What was closing or closing. “

That is why we must be careful when we take a quote off the air and paste it on something we are writing. We must not confuse what an author wrote with what he or she believed. It’s so easy to do that when the quote is taken out of context because often it takes a character to say something totally opposite to what the writer believes to create dramatic conflict. So someone (again, who probably never read the original) will quote the character and affirm that the Author held the opinion. Good writing gets a bad rap because people quote, out of context, a character the writer intended as a bad example. Mark Twain Finnish huck it has been branded a racist book due to racist comments from Huck’s father, Pap. In the context of the book, Twain describes Pap as the worst fanatic and despicable person. Twain wasn’t a racist, and neither was the book. Tea character it is, and this is how Twain showed his opposition to racism.

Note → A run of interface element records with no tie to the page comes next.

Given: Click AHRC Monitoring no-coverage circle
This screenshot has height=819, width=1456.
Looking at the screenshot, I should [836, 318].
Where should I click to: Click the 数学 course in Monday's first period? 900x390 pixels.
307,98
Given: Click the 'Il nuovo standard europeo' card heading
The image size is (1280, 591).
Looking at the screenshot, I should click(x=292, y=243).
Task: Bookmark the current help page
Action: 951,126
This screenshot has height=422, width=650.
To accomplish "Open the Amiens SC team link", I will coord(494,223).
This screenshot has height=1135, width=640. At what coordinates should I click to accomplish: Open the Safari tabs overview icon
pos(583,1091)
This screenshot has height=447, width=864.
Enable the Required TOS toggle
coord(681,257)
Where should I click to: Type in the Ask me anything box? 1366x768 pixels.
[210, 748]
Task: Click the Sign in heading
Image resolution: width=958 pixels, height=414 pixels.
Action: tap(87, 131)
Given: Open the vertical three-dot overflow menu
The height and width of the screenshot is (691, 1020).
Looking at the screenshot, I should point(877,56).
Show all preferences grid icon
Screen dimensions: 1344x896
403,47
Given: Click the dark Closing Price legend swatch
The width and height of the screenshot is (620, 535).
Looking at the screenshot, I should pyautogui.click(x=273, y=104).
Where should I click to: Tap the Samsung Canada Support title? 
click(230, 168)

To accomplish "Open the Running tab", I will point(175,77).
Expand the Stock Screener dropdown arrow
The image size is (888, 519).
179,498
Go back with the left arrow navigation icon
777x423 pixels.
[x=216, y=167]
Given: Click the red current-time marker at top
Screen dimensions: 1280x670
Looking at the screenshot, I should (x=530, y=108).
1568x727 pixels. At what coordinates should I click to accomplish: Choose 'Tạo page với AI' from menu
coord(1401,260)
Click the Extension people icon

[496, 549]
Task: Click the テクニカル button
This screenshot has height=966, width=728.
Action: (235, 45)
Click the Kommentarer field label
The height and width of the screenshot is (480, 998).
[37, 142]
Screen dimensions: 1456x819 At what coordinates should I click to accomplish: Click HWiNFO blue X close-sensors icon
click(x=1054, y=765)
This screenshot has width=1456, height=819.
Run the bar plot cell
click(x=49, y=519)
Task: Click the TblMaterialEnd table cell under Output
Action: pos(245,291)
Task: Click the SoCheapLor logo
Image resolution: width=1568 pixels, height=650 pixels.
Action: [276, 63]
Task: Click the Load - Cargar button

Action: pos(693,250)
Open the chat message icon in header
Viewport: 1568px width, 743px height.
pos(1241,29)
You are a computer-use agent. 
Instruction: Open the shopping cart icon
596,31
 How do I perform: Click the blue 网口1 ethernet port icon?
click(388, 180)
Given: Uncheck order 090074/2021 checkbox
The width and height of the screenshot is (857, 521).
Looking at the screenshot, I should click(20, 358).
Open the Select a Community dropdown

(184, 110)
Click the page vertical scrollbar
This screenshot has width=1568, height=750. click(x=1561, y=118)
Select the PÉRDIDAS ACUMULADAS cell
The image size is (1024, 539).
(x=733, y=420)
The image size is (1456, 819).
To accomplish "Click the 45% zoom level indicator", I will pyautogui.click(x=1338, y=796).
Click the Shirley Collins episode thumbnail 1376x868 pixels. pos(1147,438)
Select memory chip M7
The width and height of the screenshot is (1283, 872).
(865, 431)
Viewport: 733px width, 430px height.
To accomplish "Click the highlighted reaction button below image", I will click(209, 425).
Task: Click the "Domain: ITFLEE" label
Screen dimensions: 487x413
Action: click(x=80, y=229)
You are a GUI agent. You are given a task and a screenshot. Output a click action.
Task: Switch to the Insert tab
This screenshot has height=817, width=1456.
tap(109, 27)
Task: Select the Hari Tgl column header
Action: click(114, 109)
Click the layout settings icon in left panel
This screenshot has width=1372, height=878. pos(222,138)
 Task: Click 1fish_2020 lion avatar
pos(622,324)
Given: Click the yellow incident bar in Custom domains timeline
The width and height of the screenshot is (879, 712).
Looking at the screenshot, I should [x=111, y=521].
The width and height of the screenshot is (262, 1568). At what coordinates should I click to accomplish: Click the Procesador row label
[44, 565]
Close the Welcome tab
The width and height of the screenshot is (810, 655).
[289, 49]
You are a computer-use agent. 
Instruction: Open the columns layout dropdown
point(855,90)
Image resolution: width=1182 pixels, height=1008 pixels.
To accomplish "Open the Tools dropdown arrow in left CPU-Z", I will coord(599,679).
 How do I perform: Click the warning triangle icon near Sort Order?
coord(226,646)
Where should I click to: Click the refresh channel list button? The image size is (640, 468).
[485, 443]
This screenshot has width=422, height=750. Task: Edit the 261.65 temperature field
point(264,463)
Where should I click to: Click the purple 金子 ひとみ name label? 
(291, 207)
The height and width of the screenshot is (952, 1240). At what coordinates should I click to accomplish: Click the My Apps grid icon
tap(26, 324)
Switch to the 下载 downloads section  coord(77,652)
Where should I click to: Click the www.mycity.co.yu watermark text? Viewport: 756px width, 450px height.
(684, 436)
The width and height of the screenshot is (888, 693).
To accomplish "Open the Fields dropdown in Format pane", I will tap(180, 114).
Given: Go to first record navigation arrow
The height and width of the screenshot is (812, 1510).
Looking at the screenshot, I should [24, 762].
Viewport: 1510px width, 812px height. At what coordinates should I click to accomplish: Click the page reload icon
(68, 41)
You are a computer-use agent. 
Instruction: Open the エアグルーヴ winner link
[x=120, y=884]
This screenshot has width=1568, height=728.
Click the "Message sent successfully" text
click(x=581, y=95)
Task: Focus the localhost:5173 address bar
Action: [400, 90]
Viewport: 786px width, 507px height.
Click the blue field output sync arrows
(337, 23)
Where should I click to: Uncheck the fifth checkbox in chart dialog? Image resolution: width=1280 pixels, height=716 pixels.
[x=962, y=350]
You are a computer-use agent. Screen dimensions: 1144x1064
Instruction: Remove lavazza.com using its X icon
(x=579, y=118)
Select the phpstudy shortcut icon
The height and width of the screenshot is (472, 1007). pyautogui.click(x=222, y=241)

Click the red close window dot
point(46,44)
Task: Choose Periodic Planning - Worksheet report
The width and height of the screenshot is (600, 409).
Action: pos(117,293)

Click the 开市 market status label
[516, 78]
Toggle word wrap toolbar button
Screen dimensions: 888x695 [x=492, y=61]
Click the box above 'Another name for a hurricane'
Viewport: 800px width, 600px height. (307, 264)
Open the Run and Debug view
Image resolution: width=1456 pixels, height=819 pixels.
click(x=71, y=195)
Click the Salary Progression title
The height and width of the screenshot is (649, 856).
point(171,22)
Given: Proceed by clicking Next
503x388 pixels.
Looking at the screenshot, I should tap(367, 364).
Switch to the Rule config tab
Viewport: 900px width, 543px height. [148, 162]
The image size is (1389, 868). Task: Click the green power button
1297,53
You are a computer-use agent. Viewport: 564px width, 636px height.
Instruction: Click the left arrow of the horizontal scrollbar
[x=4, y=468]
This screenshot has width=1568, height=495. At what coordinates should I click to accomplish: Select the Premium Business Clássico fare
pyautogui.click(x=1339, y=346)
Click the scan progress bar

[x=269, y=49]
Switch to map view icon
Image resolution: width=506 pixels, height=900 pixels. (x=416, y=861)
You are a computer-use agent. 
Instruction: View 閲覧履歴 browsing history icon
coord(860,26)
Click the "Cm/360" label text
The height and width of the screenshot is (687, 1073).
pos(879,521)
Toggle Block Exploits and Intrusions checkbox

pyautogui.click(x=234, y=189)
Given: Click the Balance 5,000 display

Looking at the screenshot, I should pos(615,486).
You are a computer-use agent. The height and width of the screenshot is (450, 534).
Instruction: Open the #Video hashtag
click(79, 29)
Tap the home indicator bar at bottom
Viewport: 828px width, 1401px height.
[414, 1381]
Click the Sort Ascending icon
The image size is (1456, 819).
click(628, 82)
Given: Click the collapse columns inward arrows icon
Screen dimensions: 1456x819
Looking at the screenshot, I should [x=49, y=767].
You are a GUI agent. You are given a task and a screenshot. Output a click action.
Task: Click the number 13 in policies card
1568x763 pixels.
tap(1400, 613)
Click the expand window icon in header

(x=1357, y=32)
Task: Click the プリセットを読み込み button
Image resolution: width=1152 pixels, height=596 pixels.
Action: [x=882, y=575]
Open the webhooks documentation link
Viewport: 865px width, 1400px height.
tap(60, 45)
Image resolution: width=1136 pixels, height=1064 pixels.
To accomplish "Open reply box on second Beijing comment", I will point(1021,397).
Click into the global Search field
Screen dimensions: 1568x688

Was Rudyard Kipling racist or xenophobic because he wrote: “East is East and West is West and the two will never meet?” (Actually, Kipling met Twain in 1889, but that’s another story.) The first and last lines of “The Ballad of East and West” certainly seem to say that. What the uninformed citarist overlooks is that the rest of the poem, and it is long, tells of an Englishman and an Arab becoming blood brothers, which they could do, as Kipling wrote, because “there is no neither east nor west, frontier, nor race, nor birth, when two strong men face each other, even though they come from the ends of the earth. ” If anything, Kipling wants us to understand that people should be judged as individuals and not by race. It is an example of, if I can quote Kipling, “hearing your words twisted by rascals to cheat fools.” What do you think he meant by that?